## Rows from a screen grounding dataset
================================

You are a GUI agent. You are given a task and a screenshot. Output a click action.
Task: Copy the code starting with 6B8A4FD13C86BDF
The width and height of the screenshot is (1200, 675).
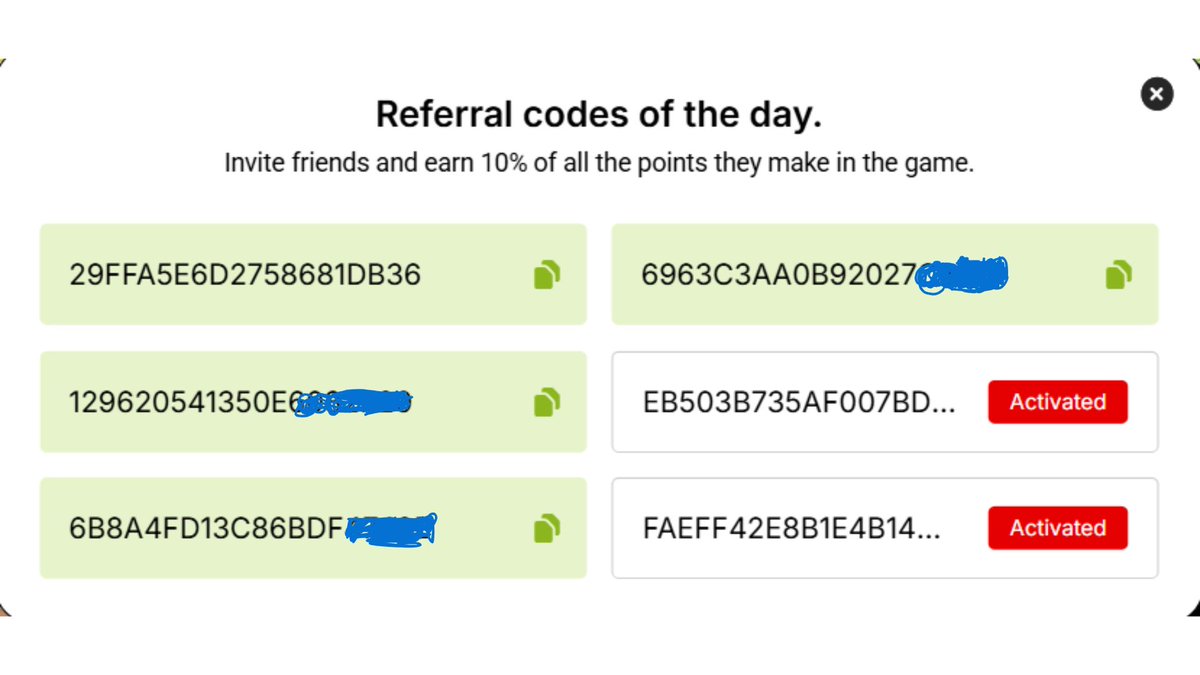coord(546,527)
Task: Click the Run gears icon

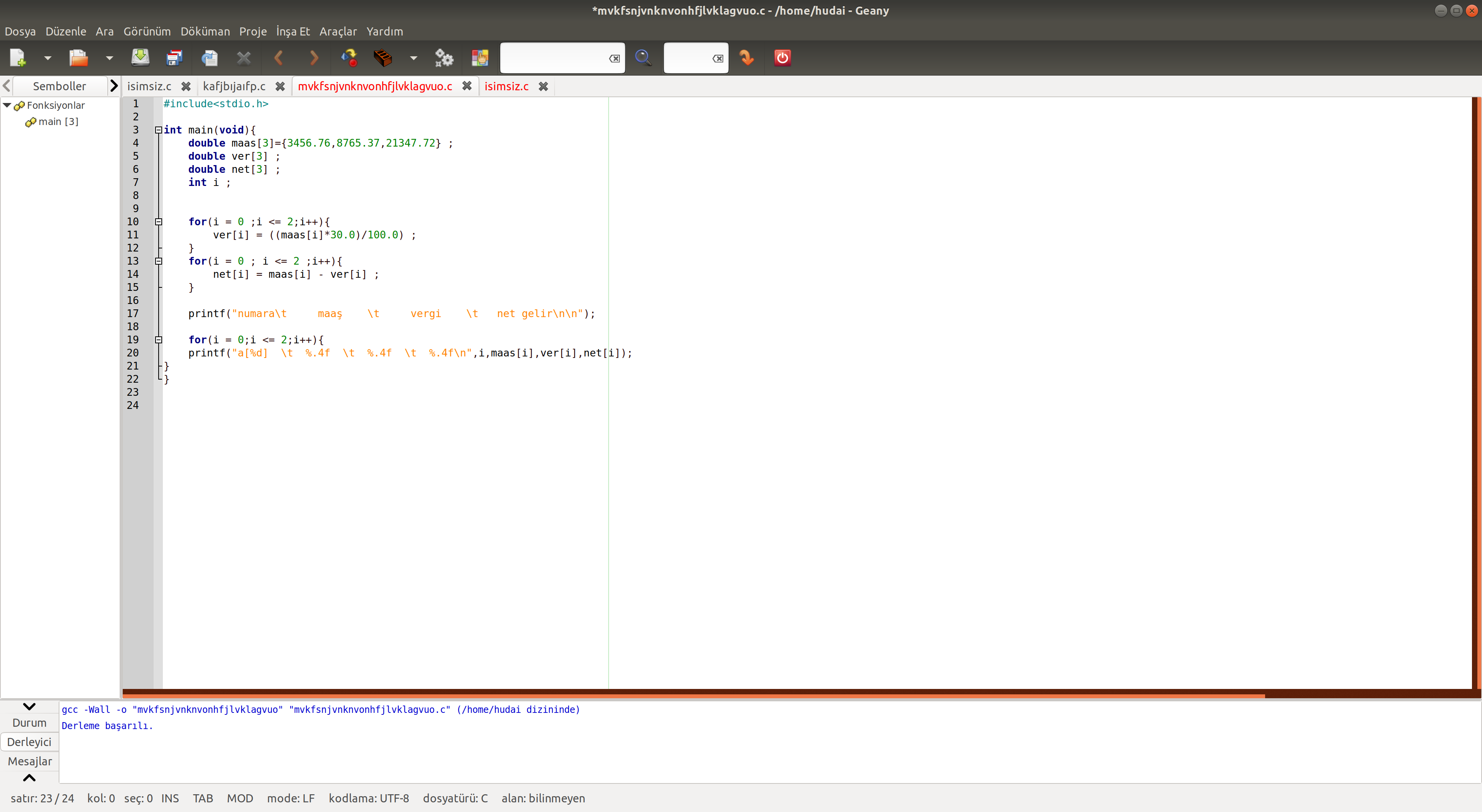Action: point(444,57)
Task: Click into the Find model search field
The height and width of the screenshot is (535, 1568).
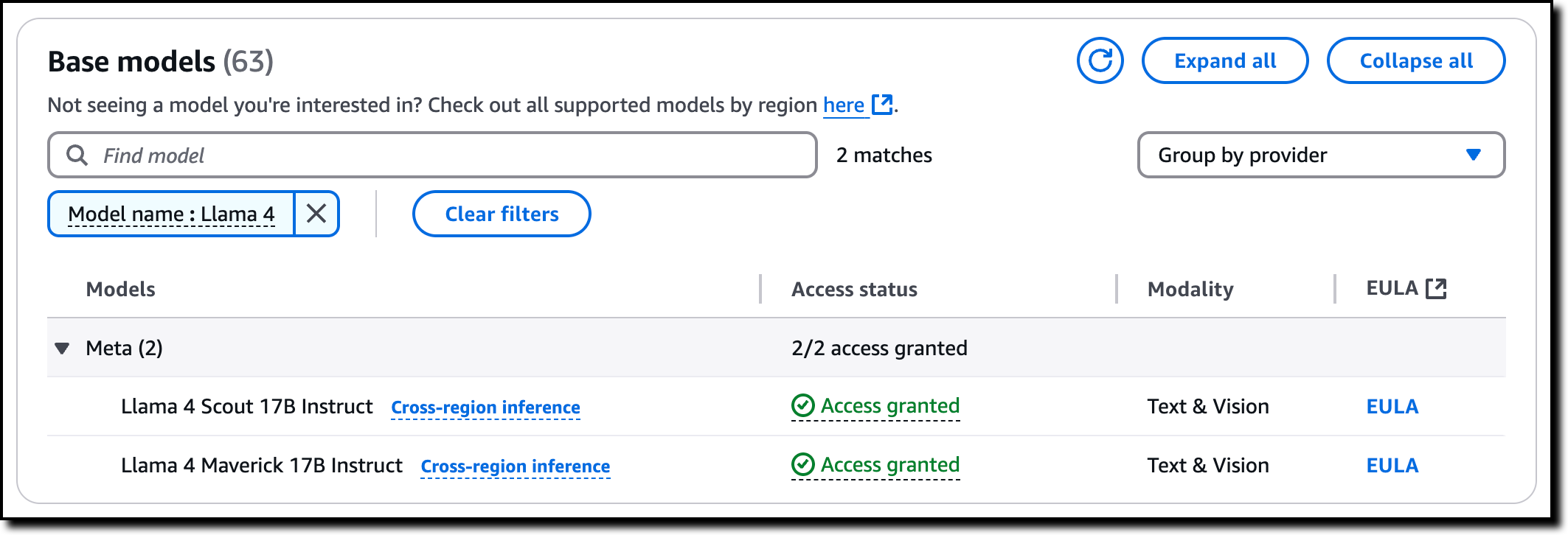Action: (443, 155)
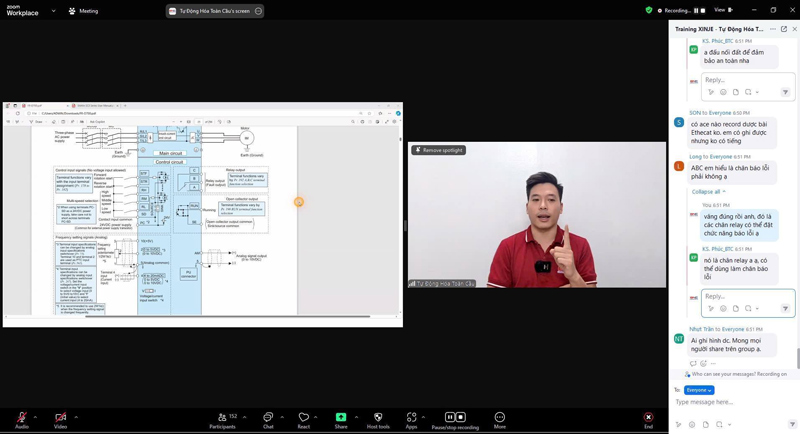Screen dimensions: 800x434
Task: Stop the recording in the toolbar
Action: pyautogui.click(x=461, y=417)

================================

## EXERCISE GOAL
Reproduce all of the rows above word for word, but leave the pictures out.

## EXERCISE ANSWER
You are a GUI agent. You are given a task and a screenshot. Output a click action.
Task: Copy the code starting with 6B8A4FD13C86BDF
The width and height of the screenshot is (1200, 675).
coord(546,527)
Task: Click the Run gears icon

Action: point(444,57)
Task: Click into the Find model search field
The height and width of the screenshot is (535, 1568).
Action: (443, 155)
Screen dimensions: 800x434
Task: Stop the recording in the toolbar
Action: pyautogui.click(x=461, y=417)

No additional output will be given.